Method 1: Using dask
to load the data directly and then setup the index:
import pandas as pd
import dask.dataframe as dd
data_sample = dd.read_csv('test_data.csv')
meta=pd.Series([], name='time',dtype=pd.Timestamp)
data_sample['Time'] = data_sample['Time'].map_partitions(pd.to_datetime, meta=meta)
data_sample2 = data_sample.set_index(data_sample['Time'])
data_sample2.index.head()
And I got:
DatetimeIndex(['2015-01-01', '2015-01-02', '2015-01-03', '2015-01-04',
'2015-01-05'],
dtype='datetime64[ns]', name='Time', freq=None)
However, when I am trying to do: data_sample2.resample('1M').mean()
I have the following error: TypeError: Only valid with DatetimeIndex, TimedeltaIndex or PeriodIndex, but got an instance of 'Index'
Method 2:
If I use pandas
load the data and then convert it to dask.dataframe
, it seems to be OK:
pd_data = pd.read_csv('test_data.csv')
pd_data['Time'] = pd.to_datetime(pd_data['Time'])
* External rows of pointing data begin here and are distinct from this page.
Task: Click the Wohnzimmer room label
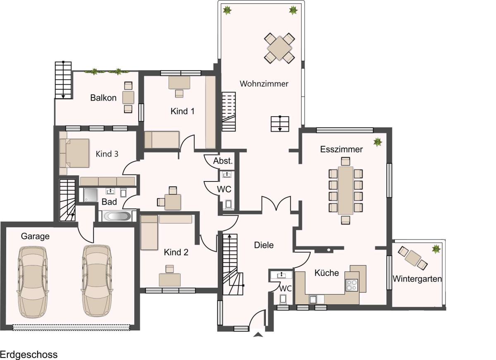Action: pyautogui.click(x=264, y=83)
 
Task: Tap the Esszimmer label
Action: pyautogui.click(x=341, y=149)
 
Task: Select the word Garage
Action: pyautogui.click(x=35, y=236)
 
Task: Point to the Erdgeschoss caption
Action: pyautogui.click(x=29, y=355)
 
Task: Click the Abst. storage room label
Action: pyautogui.click(x=223, y=161)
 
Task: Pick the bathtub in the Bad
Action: pyautogui.click(x=117, y=216)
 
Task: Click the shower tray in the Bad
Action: pyautogui.click(x=91, y=195)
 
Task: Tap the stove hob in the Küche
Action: pyautogui.click(x=352, y=285)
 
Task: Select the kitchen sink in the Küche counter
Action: pyautogui.click(x=313, y=300)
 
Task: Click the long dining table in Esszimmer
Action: pyautogui.click(x=346, y=191)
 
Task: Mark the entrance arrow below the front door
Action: pyautogui.click(x=258, y=334)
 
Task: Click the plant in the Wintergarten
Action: pyautogui.click(x=436, y=249)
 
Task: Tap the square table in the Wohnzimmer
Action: pyautogui.click(x=279, y=48)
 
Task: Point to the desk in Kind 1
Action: pyautogui.click(x=179, y=83)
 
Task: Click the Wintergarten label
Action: pyautogui.click(x=417, y=279)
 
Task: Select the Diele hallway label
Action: pyautogui.click(x=264, y=245)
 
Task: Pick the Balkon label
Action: pyautogui.click(x=103, y=98)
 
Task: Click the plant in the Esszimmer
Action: pyautogui.click(x=377, y=142)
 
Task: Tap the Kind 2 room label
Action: pyautogui.click(x=176, y=252)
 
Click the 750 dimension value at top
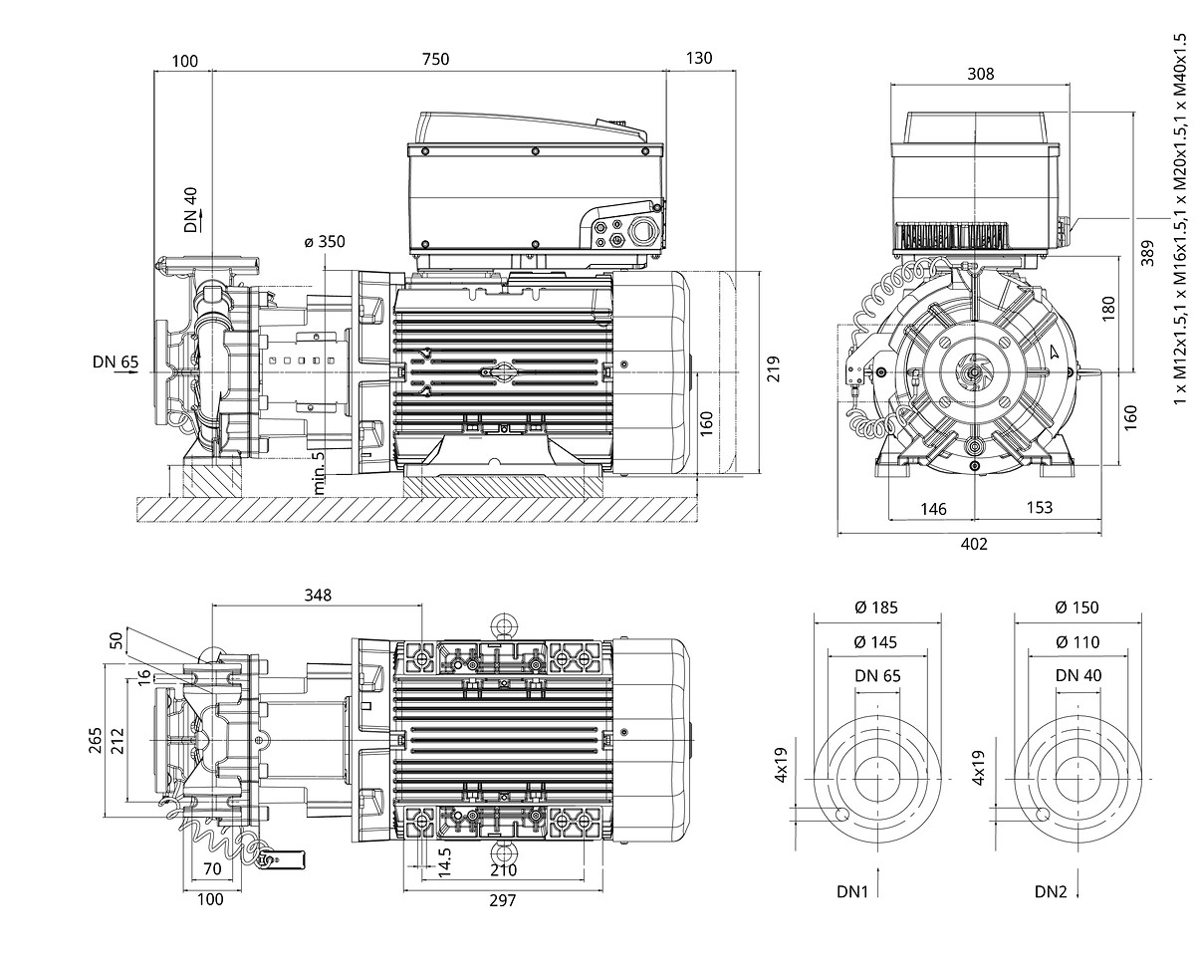coord(435,59)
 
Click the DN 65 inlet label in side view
coord(115,362)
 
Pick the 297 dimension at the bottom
coord(504,900)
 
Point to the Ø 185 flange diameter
coord(876,606)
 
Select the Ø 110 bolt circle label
coord(1078,642)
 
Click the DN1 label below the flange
coord(854,891)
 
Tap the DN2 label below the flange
coord(1051,891)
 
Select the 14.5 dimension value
coord(446,858)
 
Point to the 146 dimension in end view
coord(933,509)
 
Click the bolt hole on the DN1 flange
coord(842,813)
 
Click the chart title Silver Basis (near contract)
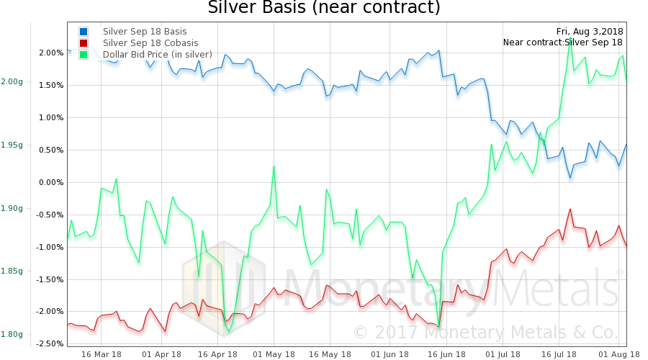323,9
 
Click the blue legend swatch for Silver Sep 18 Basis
84,32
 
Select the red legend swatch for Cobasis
84,43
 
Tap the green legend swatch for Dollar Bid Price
84,55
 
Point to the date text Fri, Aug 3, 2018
590,32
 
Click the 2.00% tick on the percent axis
51,53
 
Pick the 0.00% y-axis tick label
51,183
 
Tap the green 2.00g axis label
12,82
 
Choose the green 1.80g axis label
12,334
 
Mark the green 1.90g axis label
12,209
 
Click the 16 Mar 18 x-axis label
101,354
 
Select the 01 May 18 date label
274,354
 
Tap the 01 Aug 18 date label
614,354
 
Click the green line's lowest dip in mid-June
438,326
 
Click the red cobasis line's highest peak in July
570,210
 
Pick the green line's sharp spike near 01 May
274,166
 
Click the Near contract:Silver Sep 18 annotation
562,42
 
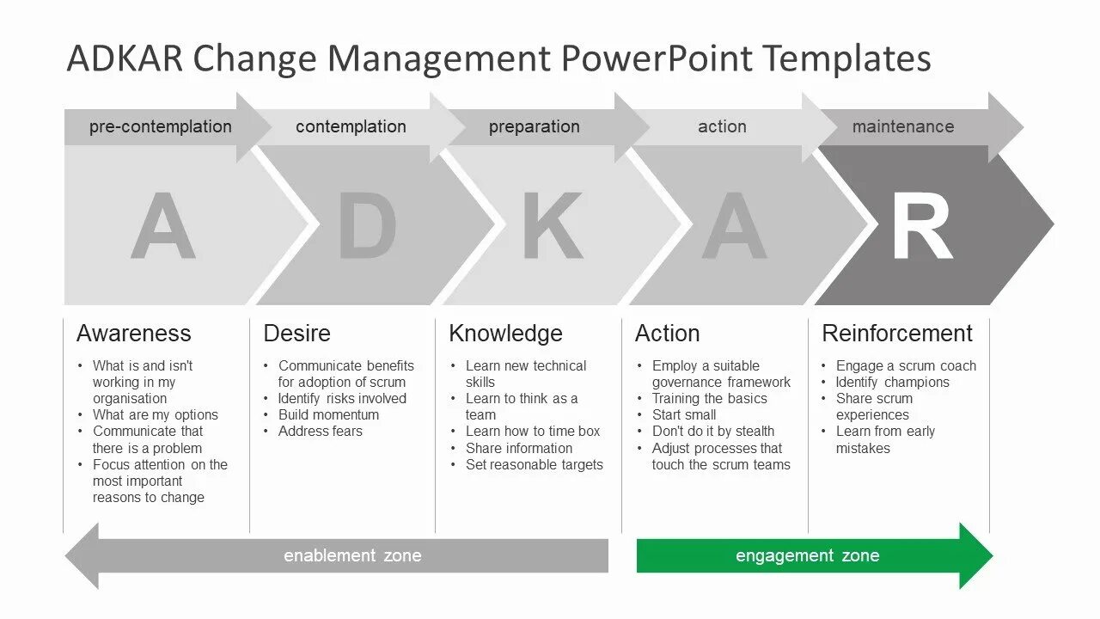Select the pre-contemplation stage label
(161, 126)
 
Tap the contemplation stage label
(351, 126)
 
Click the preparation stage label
(534, 126)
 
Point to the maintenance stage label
(902, 126)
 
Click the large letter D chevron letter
(367, 227)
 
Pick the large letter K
(552, 227)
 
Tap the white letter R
(921, 227)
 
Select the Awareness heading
(133, 334)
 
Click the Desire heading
(296, 334)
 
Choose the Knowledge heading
(505, 334)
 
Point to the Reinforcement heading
(896, 334)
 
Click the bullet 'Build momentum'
(328, 414)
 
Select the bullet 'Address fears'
(320, 431)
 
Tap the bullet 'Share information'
(518, 448)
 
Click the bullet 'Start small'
(684, 414)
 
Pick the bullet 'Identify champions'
(892, 382)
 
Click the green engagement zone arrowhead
(975, 555)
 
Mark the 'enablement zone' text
(352, 555)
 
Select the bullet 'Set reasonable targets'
(534, 464)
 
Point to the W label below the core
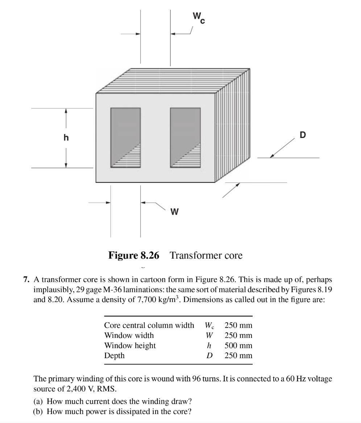pyautogui.click(x=174, y=212)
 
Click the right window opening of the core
pyautogui.click(x=185, y=138)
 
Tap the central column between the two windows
pyautogui.click(x=155, y=138)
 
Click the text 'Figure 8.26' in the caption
pyautogui.click(x=134, y=256)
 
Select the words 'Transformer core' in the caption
pyautogui.click(x=206, y=256)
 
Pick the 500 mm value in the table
pyautogui.click(x=238, y=345)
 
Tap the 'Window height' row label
pyautogui.click(x=130, y=345)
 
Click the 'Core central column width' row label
pyautogui.click(x=149, y=325)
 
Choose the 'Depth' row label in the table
pyautogui.click(x=114, y=356)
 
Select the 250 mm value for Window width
pyautogui.click(x=238, y=335)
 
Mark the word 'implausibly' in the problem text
pyautogui.click(x=51, y=290)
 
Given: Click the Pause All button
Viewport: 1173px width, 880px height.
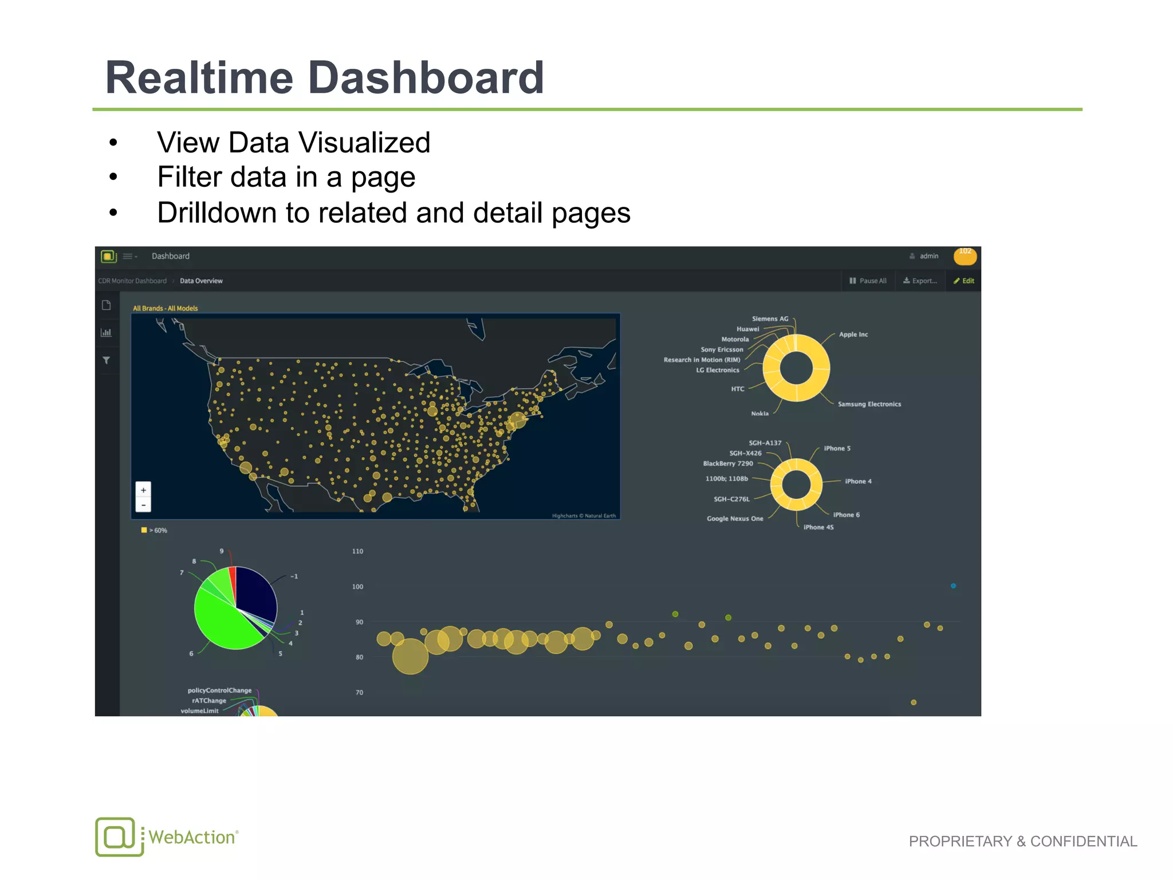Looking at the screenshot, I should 868,281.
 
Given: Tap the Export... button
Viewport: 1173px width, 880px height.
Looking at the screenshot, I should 920,281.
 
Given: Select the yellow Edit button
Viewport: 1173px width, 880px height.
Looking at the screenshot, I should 964,281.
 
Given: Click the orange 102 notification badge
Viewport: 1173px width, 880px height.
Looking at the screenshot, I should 965,256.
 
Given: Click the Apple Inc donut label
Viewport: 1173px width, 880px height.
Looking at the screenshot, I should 853,335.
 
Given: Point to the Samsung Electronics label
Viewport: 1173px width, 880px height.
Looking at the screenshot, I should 869,404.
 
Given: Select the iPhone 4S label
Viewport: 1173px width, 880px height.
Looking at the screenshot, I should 818,528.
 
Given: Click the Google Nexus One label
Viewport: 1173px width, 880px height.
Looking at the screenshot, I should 735,519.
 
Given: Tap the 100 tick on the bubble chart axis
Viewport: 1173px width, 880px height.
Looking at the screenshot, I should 357,587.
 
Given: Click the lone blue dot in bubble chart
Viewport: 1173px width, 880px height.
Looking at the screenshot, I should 953,586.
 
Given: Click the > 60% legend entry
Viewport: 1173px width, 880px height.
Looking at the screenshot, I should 155,531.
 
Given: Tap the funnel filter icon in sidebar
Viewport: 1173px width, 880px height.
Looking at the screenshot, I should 106,360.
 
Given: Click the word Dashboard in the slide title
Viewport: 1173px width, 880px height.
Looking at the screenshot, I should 426,78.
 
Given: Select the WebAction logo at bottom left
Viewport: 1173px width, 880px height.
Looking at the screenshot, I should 166,837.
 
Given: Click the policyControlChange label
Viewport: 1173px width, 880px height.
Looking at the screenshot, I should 219,691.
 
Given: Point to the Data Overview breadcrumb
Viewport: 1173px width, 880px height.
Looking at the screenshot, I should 201,281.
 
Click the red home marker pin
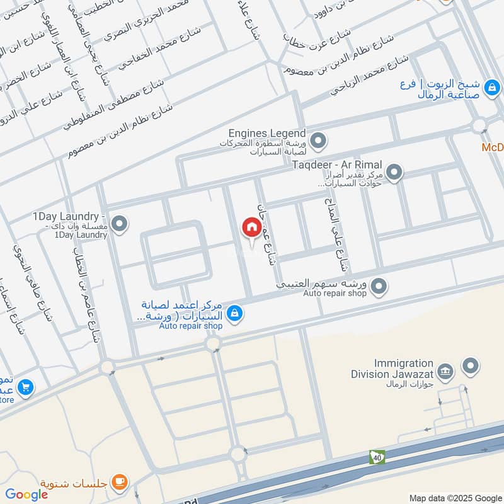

pd_data.set_index(pd_data['Time'],inplace=True)
pd_data.index
data_sample_from_pd = dd.from_pandas(pd_data, npartitions=1)
data_sample_from_pd.index.head()
And the dtype seems to be the same:
DatetimeIndex(['2015-01-01', '2015-01-02', '2015-01-03', '2015-01-04',
'2015-01-05'],
dtype='datetime64[ns]', name='Time', freq=None)
And the resample works fine:
data_sample_from_pd.resample('1M').mean().head()
data
2015-01-31 15.0
2015-02-28 44.5
2015-03-31 74.0
2015-04-30 94.5
Any idea why those two methods gives different result in executing resample
? Any suggestions that how I should do to get method 1 work? Thank you!